Thursday, 17 December 2015: 08:45
3007 (Moscone West)
Lauren Simkins1, Sarah Greenwood2, John B Anderson3, Lindsay O Prothro3, Anna Ruth Halberstadt4, Leigh A Stearns5 and Brian Patrick Demet4, (1)University of California Santa Barbara, Santa Barbara, CA, United States, (2)Stockholm University, Department of Geological Sciences, Stockholm, Sweden, (3)Rice Univ, Houston, TX, United States, (4)Rice University, Houston, TX, United States, (5)University of Kansas, Department of Geology, Lawrence, KS, United States
Meltwater at the base of an ice sheet has a significant influence on the flow dynamics and stability. Processes that lead to ice-sheet instability are at the forefront of research addressing uncertainty in the fate of modern ice sheets. A better understanding of subglacial meltwater is needed to assess the role of meltwater on ice-sheet instability and place modern observations of meltwater drainage into a longer-term context. Observations of subglacial channels and evidence of meltwater influence on ice-sheet dynamics are sparse in the geologic record around Antarctica. We present subglacial meltwater channels incised into the post-LGM sea scape of the Ross Sea continental shelf with clear relationships to glacial retreat landforms. We combine geomorphic and stratigraphic evidence to test the influence of meltwater on ice-sheet retreat during the last deglaciation. The channel systems are associated with small, closely-spaced ice-marginal landforms suggestive of rapid grounding line retreat.

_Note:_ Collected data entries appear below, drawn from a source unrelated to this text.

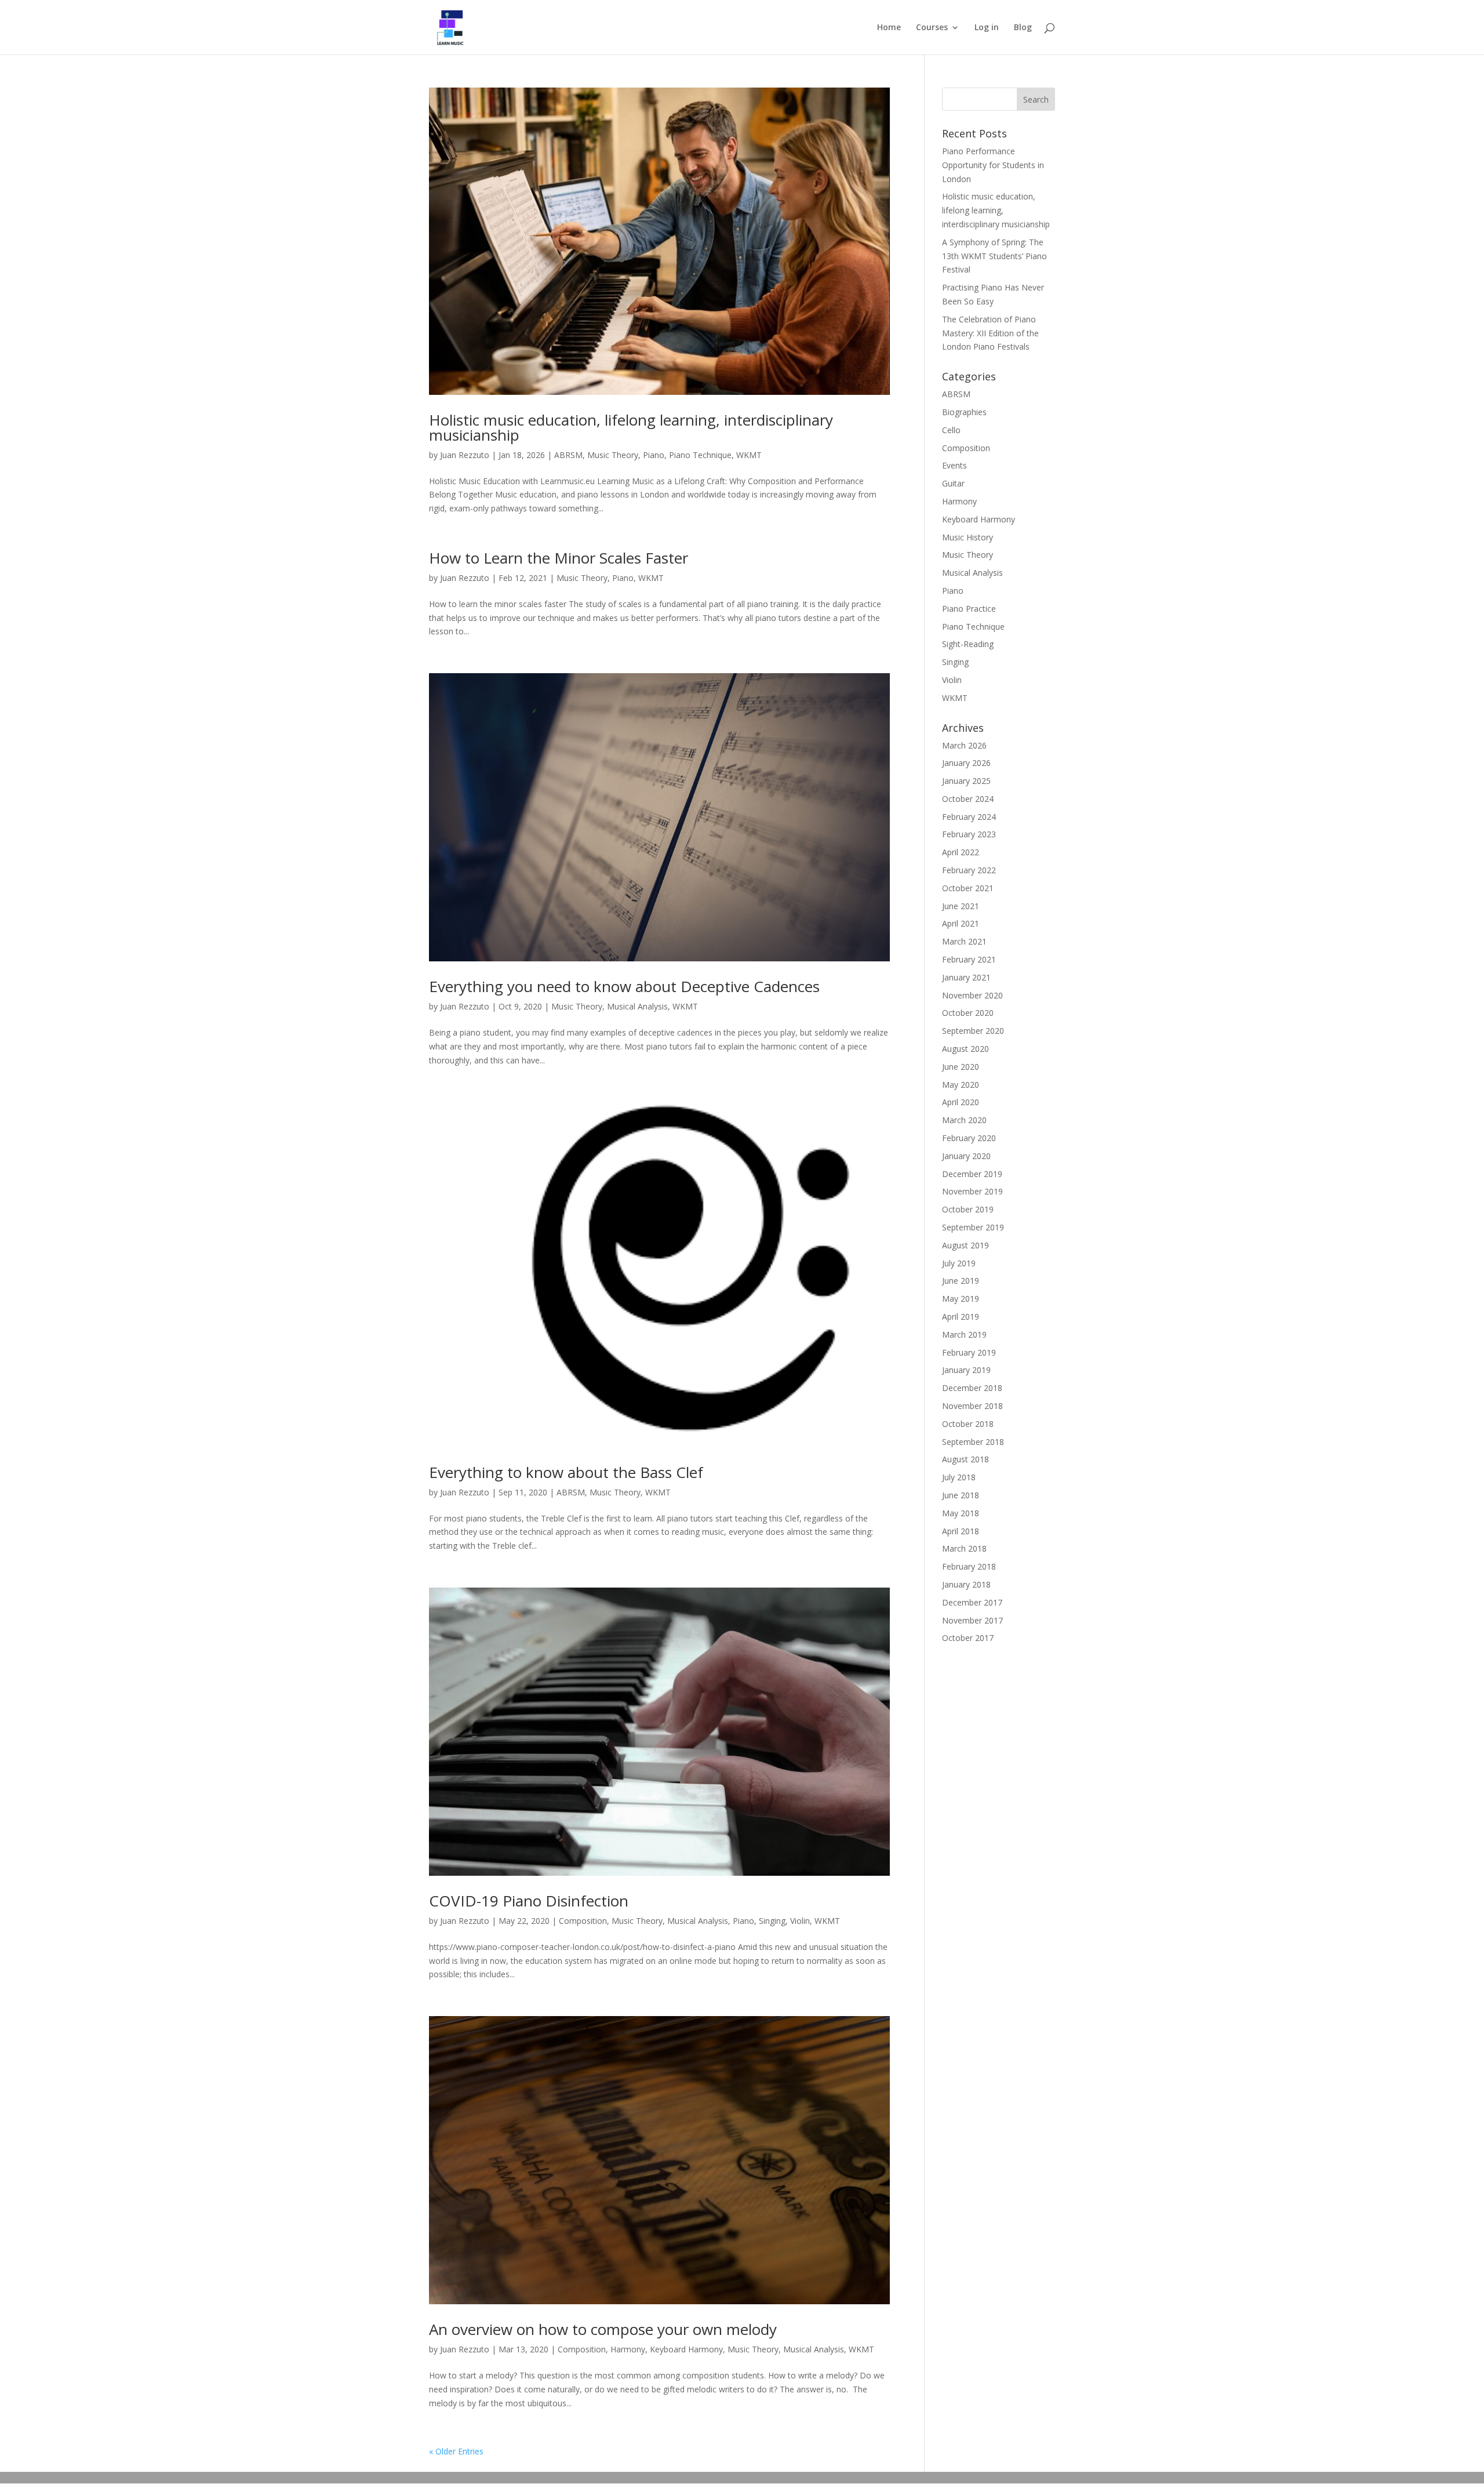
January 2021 (966, 977)
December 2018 (972, 1387)
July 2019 (959, 1263)
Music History (967, 537)
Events (954, 465)
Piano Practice (969, 608)
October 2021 (968, 888)
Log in (986, 27)
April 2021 (960, 923)
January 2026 (966, 762)
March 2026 (964, 745)
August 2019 (965, 1245)
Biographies (964, 411)
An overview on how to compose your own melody (603, 2329)
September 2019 (973, 1227)
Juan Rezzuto (464, 454)
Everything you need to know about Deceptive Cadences (624, 986)
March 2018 (964, 1548)
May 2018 (960, 1513)
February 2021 (969, 959)
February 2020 (969, 1137)
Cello (951, 429)
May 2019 (960, 1298)
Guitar (953, 483)
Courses (932, 27)
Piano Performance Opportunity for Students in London (993, 165)
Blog (1023, 27)
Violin (800, 1920)
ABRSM (568, 454)
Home (889, 27)
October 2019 (968, 1209)
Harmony (627, 2349)
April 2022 (960, 852)
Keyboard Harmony (686, 2349)
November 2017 (972, 1620)
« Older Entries (456, 2451)
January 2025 (966, 780)
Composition (583, 1920)
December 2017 (972, 1602)
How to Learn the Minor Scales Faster (558, 557)
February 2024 (969, 816)
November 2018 (972, 1405)
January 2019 (966, 1369)
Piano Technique (700, 454)
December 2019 (972, 1173)
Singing (772, 1920)
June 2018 (960, 1495)
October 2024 (968, 798)
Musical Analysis (637, 1006)
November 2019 (972, 1191)
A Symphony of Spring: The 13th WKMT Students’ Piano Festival (994, 256)
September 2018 (973, 1441)
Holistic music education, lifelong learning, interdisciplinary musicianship (631, 427)
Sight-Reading (968, 643)
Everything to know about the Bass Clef (566, 1472)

The channels were active during the late stages of retreat based on their positions in the southernmost portions of the troughs and cross-cutting relationships with glacial retreat landforms. Although channelized meltwater appears to be spatially limited, we have identified meltwater deposits within proximal grounding line facies from cores across the continental shelf in the western Ross Sea. Therefore, not only do we observe clear evidence of meltwater under the dwindling ice sheet, but basal meltwater in the Ross Sea is a pervasive feature and associated with geomorphic and sedimentologic expressions of rapid ice-sheet retreat. Ongoing work focuses on quantifying channel flow properties and reasonable meltwater production rates as well as further constraining evidence of meltwater in the Ross Sea and elsewhere around Antarctica.